Respiration involves absorbing oxygen and excreting carbon dioxide at gills or in the lungs. However, some animals have evolved alternative ventilatory mechanisms: loaches, catfish, sea cucumbers and orb-weaving spiders can absorb oxygen through their hindgut to survive in situations where the availability of oxygen is limited. Inspired by these unique adaptations, the team at TMDU devised strategies to allow gas exchange through the lining of the intestine, a process termed as enteral ventilation or EVA.
“The rectum has a mesh of fine blood vessels just beneath the surface of its lining, which means that drugs administered through the anus are readily absorbed into the bloodstream,” first author Ryo Okabe explains. “This made us wonder whether oxygen could also be delivered into the bloodstream in the same way.

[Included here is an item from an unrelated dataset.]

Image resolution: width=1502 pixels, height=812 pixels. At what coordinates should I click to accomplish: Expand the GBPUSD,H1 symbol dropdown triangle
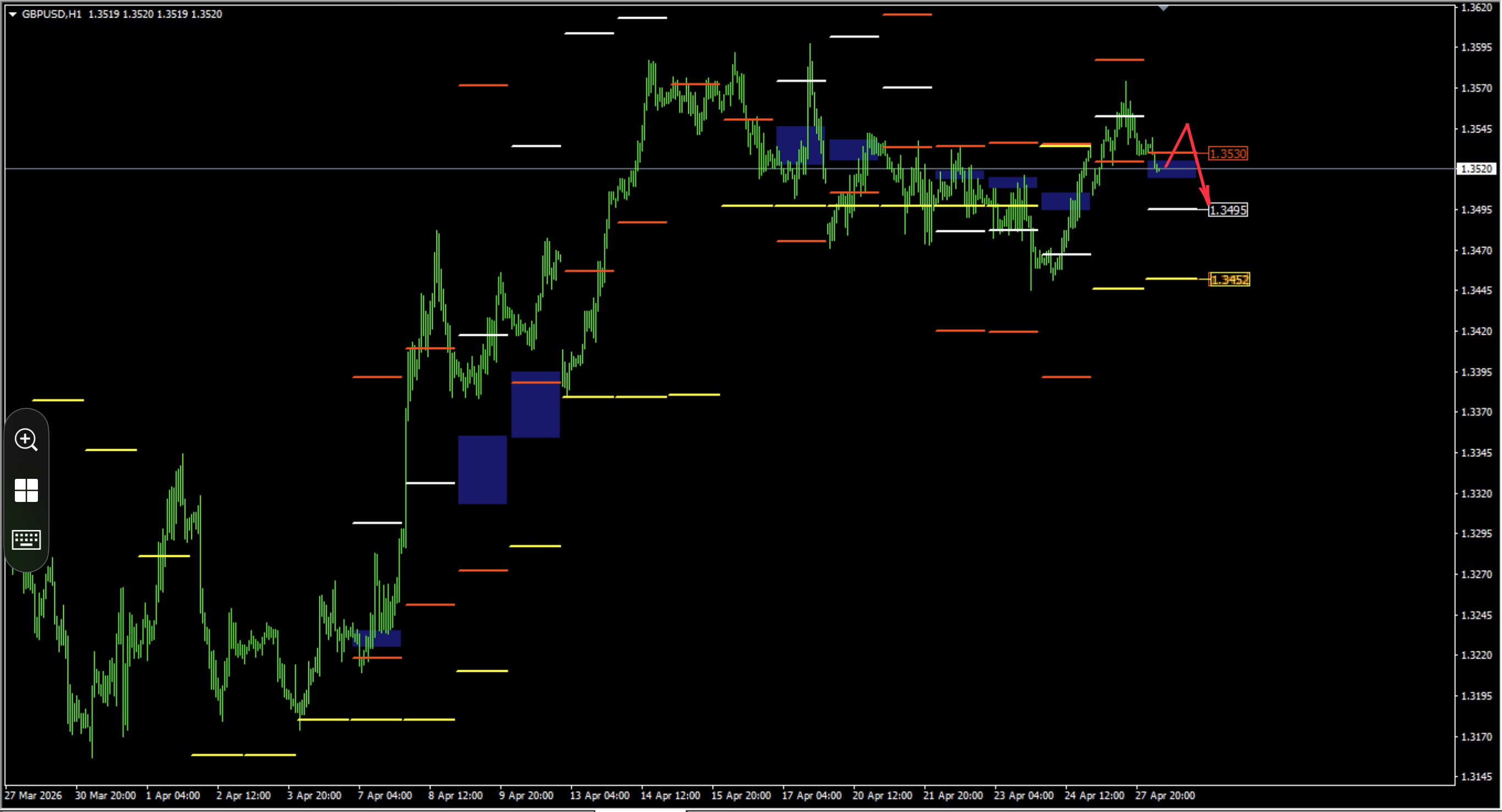click(x=12, y=14)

We used experimental models of respiratory failure in mice, pigs and rats to try out two methods: delivering oxygen into the rectum in gas form, and infusing an oxygen-rich liquid via the same route.”
The researchers prepared the lining of the rectum by rubbing it to cause inflammation and increase blood flow; these changes were confirmed by increased genetic markers and improved the effectiveness of the oxygen delivery. However, because such a preparation requirement would be unacceptable for human patients, the researchers also tried using oxygenated perfluorodecalin (PFD), a liquid that can be safely used in the human body and is already in selective clinical use, and that can carry large amounts of oxygen and carbon dioxide.

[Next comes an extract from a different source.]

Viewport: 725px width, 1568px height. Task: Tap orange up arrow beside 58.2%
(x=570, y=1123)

The team demonstrated that delivery of oxygen both as a gas and in liquid form was beneficial: oxygenation levels increased and behavior normalized, while survival was prolonged. The team also confirmed the improvement in oxygenation at the cellular level by immunochemical staining. Furthermore, they found that the minimal amount of PFD that was absorbed along with the oxygen caused no harm, and gut bacteria were not disrupted, indicating the safety of these methods in the animal models.
“Patients in respiratory distress can have their oxygen supply supported by this method to reduce the negative effects of oxygen deprivation while the underlying condition is being treated,” foresees Takanori Takebe, corresponding author. “Enteral ventilation showed great promise in our asphyxia-like experimental model. The next steps will be to test safety of the EVA approach with more profound mechanistic understanding by which it works; and to establish effectiveness in humans in a clinical setting.”
Conventional therapeutic respiratory support comprises complex technological protocols such as ventilators and artificial lungs. The current SARS-CoV-2 pandemic has highlighted the high need for development of less invasive alternatives such as EVA for short-term support of respiratory function. These new findings from the researchers at TMDU may pave the way for new ventilation strategies in the future.